TASK INSTRUCTIONS: Write the next part of the article on Littler's 2014 Executive Employer Survey, starting after its final sentence.

EXTRACT below:

By Alan Goforth
A sharply divided government is creating concern among employers, according to Littler's 2014 Executive Employer Survey.
More than half (56 percent) of the 500 in-house counsel, HR professionals
and executives surveyed identify rulemaking and enhanced enforcement from federal agencies as the most troubling outcomes of a divided government.
“With Congress deadlocked and the ongoing divisions in government, employers are feeling the impact of President Obama’s focus on the federal agencies to bring about changes to workplace policy,” said Michael Lotito, co-chair of Littler’s Workplace Policy Institute. “As employers grapple with more-aggressive enforcement and workplace reforms from several federal agencies, the Department of Labor’s pursuit of President Obama’s ‘income inequality’ agenda was a particular area of concern for employers.
"Twenty-nine percent indicated concern with measures to raise the minimum wage and expand overtime pay, both of which will have a significant impact on employers’ bottom line.”
The regulatory issue that respondents expect to have the most impact on their workplace during the next 12 months is still the Patient Protection and Affordable Care Act. However, the number who believe it will have a significant impact dropped 16 percentage points, from 57 percent in the 2013 survey to 41 percent in 2014.

End of EXTRACT.
AVAILABLE DATA below:

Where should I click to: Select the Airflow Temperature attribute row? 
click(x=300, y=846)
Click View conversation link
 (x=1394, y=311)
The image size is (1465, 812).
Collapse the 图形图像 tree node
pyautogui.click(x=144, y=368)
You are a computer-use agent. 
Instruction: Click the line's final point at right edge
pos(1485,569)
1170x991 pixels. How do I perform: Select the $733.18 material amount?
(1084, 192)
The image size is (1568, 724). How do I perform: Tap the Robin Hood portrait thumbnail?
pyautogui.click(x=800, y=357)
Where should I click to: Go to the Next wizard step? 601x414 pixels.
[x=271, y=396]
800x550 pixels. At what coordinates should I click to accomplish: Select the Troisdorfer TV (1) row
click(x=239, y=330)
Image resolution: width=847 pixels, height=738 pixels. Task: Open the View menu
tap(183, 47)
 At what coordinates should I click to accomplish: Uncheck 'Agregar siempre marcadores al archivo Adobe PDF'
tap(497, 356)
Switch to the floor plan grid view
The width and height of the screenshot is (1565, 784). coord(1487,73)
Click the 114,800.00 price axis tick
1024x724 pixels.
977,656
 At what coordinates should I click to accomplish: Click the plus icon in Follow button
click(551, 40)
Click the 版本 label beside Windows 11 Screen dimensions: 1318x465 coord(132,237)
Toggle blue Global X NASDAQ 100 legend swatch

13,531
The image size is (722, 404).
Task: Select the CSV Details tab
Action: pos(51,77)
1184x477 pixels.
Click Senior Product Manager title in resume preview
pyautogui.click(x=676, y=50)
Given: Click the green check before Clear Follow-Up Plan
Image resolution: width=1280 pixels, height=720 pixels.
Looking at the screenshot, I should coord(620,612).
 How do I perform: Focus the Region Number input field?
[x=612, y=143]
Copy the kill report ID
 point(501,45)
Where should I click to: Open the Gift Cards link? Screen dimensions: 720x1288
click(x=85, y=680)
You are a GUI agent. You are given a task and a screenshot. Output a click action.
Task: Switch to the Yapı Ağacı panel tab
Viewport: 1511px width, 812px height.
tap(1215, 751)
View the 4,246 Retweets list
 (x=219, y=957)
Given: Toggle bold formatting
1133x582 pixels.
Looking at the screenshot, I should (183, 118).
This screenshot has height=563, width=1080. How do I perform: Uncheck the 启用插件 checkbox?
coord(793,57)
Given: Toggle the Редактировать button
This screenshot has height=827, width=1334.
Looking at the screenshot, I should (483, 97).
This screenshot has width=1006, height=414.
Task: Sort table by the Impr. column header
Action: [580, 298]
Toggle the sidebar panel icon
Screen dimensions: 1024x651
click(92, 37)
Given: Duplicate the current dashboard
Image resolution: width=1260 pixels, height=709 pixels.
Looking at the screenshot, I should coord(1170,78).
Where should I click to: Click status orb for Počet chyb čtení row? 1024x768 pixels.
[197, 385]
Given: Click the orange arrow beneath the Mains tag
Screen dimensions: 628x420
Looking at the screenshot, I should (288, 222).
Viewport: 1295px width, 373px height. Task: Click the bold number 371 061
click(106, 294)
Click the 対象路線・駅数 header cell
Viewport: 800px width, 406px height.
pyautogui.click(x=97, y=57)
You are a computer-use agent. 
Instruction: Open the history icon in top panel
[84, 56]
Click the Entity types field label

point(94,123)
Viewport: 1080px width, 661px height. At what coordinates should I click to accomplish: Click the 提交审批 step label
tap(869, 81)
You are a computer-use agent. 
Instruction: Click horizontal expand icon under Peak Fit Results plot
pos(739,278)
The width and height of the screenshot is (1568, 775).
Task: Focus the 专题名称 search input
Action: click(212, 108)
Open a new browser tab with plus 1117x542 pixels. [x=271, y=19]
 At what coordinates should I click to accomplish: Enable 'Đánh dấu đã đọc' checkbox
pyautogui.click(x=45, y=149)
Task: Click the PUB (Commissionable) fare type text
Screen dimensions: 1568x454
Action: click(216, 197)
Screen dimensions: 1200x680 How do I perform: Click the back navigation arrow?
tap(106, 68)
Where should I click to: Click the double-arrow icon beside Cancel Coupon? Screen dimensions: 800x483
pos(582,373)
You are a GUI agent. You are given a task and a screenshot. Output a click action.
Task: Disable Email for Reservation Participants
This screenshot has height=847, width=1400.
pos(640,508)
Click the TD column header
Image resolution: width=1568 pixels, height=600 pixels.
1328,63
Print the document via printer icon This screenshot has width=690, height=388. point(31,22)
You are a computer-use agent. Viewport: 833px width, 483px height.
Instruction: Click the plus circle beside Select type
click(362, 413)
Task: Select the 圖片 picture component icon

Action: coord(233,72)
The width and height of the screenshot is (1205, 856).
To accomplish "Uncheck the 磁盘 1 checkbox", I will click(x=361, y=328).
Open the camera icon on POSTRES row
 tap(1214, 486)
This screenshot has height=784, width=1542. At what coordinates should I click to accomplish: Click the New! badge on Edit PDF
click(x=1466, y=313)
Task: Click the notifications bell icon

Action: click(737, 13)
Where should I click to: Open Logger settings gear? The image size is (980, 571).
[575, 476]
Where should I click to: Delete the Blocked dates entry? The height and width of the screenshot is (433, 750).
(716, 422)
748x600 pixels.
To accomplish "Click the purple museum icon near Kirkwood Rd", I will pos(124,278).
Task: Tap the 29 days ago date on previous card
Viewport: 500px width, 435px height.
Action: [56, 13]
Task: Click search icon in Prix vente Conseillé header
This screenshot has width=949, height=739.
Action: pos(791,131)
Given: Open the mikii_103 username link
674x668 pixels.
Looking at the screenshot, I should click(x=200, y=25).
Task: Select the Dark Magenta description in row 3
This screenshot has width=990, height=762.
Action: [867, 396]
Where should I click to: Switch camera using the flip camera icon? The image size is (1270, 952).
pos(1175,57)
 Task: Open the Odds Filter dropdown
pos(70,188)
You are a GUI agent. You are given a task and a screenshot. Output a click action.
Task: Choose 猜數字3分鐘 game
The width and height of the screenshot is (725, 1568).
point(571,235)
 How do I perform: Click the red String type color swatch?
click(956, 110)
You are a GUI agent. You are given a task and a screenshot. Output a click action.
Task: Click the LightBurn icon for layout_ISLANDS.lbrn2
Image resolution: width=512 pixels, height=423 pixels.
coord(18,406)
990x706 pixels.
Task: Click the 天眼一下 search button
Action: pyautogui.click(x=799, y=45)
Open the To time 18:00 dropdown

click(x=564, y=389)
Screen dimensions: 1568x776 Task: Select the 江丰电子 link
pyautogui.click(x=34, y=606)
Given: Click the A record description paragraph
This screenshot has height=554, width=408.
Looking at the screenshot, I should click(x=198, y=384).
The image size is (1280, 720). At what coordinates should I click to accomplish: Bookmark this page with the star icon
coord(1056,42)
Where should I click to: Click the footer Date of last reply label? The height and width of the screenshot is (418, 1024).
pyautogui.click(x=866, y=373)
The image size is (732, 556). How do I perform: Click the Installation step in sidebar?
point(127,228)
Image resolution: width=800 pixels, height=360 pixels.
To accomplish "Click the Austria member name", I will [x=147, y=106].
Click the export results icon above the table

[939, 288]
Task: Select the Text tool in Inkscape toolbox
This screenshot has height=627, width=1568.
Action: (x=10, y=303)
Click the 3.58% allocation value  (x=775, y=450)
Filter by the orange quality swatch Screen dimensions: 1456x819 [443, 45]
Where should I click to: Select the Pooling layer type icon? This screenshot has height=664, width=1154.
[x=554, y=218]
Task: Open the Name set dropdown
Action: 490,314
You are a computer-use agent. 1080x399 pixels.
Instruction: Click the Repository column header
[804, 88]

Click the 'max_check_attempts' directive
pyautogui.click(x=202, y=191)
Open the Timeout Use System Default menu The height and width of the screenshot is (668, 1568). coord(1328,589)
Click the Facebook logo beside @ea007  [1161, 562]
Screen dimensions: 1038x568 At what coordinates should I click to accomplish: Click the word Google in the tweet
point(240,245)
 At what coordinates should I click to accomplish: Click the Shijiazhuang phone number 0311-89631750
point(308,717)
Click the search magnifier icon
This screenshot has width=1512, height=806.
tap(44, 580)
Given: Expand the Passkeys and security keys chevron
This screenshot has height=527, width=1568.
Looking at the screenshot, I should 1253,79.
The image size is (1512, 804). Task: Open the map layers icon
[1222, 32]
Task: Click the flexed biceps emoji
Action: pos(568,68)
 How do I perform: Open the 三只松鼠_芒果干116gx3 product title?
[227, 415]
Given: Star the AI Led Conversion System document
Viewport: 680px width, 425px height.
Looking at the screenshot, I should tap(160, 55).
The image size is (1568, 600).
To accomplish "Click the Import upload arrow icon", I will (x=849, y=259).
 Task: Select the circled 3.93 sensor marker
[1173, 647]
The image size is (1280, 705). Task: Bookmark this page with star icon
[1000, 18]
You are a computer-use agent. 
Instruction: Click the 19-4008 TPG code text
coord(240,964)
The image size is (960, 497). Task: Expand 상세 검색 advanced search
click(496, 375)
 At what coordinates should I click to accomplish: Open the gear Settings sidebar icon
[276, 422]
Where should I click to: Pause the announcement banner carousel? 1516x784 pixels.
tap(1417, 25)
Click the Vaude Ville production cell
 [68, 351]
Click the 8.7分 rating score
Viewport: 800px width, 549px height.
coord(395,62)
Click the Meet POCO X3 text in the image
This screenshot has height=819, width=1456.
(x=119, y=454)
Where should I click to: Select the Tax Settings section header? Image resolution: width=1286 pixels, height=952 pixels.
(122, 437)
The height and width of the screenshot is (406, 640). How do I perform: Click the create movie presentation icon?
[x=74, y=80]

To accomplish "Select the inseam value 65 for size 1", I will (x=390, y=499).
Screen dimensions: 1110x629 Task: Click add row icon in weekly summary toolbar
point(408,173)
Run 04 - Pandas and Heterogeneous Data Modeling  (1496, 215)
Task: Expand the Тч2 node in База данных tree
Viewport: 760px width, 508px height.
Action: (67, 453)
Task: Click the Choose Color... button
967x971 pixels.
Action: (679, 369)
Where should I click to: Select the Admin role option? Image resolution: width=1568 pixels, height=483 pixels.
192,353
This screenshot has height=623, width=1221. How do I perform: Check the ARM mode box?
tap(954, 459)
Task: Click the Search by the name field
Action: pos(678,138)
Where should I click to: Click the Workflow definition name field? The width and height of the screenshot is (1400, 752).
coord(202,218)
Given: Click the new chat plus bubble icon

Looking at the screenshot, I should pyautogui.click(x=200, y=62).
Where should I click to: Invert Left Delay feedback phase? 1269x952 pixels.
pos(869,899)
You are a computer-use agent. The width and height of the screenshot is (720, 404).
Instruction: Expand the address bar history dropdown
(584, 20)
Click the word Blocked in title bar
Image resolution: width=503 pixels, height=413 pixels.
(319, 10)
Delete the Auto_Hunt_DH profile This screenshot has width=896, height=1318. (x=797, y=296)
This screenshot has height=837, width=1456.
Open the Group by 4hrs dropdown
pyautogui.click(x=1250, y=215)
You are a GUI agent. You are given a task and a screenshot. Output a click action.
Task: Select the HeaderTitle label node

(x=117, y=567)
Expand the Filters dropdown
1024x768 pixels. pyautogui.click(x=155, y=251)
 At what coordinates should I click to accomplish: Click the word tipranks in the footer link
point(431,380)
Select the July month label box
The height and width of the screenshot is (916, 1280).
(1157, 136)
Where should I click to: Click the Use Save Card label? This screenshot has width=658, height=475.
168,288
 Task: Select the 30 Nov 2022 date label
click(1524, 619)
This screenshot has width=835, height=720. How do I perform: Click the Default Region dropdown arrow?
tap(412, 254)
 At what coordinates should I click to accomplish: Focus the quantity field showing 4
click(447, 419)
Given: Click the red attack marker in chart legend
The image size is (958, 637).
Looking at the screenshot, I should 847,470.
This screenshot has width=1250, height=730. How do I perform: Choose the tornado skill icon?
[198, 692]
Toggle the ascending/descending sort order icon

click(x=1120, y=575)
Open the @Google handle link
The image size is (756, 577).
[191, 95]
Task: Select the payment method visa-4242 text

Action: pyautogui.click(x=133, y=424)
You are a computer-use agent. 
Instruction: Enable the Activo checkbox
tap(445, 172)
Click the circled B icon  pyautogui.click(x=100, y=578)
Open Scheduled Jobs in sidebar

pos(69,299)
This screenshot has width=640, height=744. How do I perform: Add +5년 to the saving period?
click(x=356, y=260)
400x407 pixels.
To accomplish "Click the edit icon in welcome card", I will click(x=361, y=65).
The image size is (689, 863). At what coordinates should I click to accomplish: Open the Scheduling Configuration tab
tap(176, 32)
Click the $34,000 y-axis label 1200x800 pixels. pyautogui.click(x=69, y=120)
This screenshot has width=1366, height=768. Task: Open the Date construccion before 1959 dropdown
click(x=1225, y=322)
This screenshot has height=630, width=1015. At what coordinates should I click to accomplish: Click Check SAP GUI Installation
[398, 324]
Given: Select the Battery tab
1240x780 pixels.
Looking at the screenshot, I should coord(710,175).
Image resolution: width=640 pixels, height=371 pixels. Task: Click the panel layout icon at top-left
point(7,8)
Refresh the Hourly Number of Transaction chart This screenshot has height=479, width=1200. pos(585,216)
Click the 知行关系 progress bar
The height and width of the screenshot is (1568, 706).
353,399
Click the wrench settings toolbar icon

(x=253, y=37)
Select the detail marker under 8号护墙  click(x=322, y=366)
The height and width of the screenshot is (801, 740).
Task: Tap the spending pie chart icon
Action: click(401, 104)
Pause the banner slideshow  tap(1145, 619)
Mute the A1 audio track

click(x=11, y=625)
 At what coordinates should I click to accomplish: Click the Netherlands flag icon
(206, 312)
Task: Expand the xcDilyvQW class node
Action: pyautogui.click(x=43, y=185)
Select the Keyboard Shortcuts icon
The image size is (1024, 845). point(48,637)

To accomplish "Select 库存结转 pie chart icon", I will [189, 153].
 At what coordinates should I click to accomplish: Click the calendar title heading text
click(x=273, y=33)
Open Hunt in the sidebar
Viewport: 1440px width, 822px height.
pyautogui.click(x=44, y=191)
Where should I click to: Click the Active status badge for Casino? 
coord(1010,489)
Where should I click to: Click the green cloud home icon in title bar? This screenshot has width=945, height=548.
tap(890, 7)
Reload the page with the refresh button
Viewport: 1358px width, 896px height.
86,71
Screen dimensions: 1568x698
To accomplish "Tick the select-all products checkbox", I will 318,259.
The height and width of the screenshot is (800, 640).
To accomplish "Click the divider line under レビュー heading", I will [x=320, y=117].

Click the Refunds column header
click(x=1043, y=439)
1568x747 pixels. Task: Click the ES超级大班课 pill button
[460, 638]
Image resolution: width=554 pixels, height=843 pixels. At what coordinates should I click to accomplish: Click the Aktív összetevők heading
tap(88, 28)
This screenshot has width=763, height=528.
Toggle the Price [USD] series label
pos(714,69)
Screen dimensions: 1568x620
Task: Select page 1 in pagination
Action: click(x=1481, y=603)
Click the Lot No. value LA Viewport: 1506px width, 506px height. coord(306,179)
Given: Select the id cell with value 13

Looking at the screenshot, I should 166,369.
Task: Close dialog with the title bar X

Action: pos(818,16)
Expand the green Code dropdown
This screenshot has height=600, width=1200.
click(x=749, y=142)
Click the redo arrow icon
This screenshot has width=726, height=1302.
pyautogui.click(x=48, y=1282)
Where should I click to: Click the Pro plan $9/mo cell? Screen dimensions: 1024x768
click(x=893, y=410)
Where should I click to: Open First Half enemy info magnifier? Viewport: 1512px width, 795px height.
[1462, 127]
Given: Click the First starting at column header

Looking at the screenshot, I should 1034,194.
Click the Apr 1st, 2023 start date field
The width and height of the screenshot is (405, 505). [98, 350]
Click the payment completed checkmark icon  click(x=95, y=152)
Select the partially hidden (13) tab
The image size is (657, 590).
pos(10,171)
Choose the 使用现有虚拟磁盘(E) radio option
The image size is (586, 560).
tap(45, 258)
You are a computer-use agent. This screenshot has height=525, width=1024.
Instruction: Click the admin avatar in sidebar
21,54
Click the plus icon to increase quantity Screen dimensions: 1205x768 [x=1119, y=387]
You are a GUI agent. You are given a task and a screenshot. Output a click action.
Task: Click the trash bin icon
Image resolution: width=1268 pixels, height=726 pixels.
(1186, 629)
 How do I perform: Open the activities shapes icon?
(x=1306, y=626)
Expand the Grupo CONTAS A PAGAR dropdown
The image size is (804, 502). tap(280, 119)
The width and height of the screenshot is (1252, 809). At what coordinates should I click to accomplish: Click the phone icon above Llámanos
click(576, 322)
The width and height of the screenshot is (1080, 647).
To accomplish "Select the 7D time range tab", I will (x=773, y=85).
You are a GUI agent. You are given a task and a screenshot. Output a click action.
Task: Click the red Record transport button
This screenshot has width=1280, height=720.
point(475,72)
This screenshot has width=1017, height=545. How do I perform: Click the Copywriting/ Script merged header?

End of AVAILABLE DATA.

FINAL ANSWER:
“It’s not to say that employers are no longer concerned about the ACA – they are, and health-care reform continues to be one of the most pressing issues on the minds of all employers,” said Steven Friedman, co-chair of Littler’s Employee Benefits Practice. “However uncertainty surrounding the ACA, as well as delays in its implementation, has created confusion among employers. In response, 58 percent said they have engaged employee benefits attorneys or consultants to help track changing deadlines and upcoming compliance obligations.”
Employers appear to be increasingly comfortable with the size of their current workforce. The percentage of respondents indicating no plans to make changes to their workforce has increased steadily over the past three years, from 13 percent in 2012 to 26 percent in 2014. However, employers still remain relatively bullish in their hiring plans, with the majority (53 percent) planning to hire workers in the coming year.
Employers identified several challenges in managing their workforces:
- Forty-eight percent report that current economic conditions are leading disgruntled employees to bring more lawsuits or claims against their employers — up 25 percentage points since last year.
- Discrimination and harassment are the areas in which respondents noted that their organization has seen the most employee lawsuits or class actions during the past year (40 percent), followed closely by wrongful termination claims, or wage and hour lawsuits (36 percent).
- Respondents believe worker retention presents the most difficulty in managing their workforce, with 88 percent having some level of concern.
- Employers also express concern with social media and employee privacy (86 percent); preventing abuse of leaves under the Family and Medical Leave Act and similar laws (69 percent); and managing generational differences between younger and older employees (68 percent).